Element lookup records
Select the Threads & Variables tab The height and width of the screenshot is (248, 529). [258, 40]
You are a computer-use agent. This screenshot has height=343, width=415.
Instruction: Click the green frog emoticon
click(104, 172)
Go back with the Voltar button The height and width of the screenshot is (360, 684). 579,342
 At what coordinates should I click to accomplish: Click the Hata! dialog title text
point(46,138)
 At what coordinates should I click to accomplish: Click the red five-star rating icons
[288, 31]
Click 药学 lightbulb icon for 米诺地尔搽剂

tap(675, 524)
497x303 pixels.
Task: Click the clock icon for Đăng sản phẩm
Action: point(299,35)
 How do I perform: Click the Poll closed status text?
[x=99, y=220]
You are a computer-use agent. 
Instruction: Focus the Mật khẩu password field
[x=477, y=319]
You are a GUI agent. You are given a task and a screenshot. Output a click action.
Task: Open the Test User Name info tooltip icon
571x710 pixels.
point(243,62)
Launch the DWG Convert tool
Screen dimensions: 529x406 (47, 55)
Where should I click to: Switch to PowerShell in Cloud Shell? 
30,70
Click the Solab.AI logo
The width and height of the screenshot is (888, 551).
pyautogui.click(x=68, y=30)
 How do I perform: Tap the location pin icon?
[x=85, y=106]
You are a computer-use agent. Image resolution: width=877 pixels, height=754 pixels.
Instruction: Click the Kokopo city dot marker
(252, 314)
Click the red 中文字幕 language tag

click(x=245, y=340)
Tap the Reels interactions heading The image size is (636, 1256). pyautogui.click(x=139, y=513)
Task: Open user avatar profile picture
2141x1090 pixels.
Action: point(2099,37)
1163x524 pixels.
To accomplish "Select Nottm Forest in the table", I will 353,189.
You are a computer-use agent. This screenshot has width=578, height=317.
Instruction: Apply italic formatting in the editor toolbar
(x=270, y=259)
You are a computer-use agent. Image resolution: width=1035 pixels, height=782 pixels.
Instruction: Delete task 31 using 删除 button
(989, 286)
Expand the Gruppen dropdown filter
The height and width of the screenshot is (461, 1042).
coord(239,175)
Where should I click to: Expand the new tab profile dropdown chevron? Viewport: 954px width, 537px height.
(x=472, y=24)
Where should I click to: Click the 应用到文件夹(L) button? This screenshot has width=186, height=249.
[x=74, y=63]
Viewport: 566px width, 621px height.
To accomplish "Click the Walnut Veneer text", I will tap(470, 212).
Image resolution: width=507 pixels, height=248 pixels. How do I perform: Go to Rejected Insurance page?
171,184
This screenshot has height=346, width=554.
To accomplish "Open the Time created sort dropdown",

Required task
Rewrite the records above, substituting "desktop automation agent" for every occurrence of "computer-use agent" and leaving all other text unchanged.

Written response
Select the Threads & Variables tab The height and width of the screenshot is (248, 529). [258, 40]
You are a desktop automation agent. This screenshot has height=343, width=415.
Instruction: Click the green frog emoticon
click(104, 172)
Go back with the Voltar button The height and width of the screenshot is (360, 684). 579,342
 At what coordinates should I click to accomplish: Click the Hata! dialog title text
point(46,138)
 At what coordinates should I click to accomplish: Click the red five-star rating icons
[288, 31]
Click 药学 lightbulb icon for 米诺地尔搽剂

tap(675, 524)
497x303 pixels.
Task: Click the clock icon for Đăng sản phẩm
Action: point(299,35)
 How do I perform: Click the Poll closed status text?
[x=99, y=220]
You are a desktop automation agent. 
Instruction: Focus the Mật khẩu password field
[x=477, y=319]
You are a GUI agent. You are given a task and a screenshot. Output a click action.
Task: Open the Test User Name info tooltip icon
571x710 pixels.
point(243,62)
Launch the DWG Convert tool
Screen dimensions: 529x406 (47, 55)
Where should I click to: Switch to PowerShell in Cloud Shell? 
30,70
Click the Solab.AI logo
The width and height of the screenshot is (888, 551).
pyautogui.click(x=68, y=30)
 How do I perform: Tap the location pin icon?
[x=85, y=106]
You are a desktop automation agent. Image resolution: width=877 pixels, height=754 pixels.
Instruction: Click the Kokopo city dot marker
(252, 314)
Click the red 中文字幕 language tag

click(x=245, y=340)
Tap the Reels interactions heading The image size is (636, 1256). pyautogui.click(x=139, y=513)
Task: Open user avatar profile picture
2141x1090 pixels.
Action: point(2099,37)
1163x524 pixels.
To accomplish "Select Nottm Forest in the table", I will 353,189.
You are a desktop automation agent. This screenshot has width=578, height=317.
Instruction: Apply italic formatting in the editor toolbar
(x=270, y=259)
You are a desktop automation agent. Image resolution: width=1035 pixels, height=782 pixels.
Instruction: Delete task 31 using 删除 button
(989, 286)
Expand the Gruppen dropdown filter
The height and width of the screenshot is (461, 1042).
coord(239,175)
Where should I click to: Expand the new tab profile dropdown chevron? Viewport: 954px width, 537px height.
(x=472, y=24)
Where should I click to: Click the 应用到文件夹(L) button? This screenshot has width=186, height=249.
[x=74, y=63]
Viewport: 566px width, 621px height.
To accomplish "Click the Walnut Veneer text", I will tap(470, 212).
Image resolution: width=507 pixels, height=248 pixels. How do I perform: Go to Rejected Insurance page?
171,184
This screenshot has height=346, width=554.
To accomplish "Open the Time created sort dropdown",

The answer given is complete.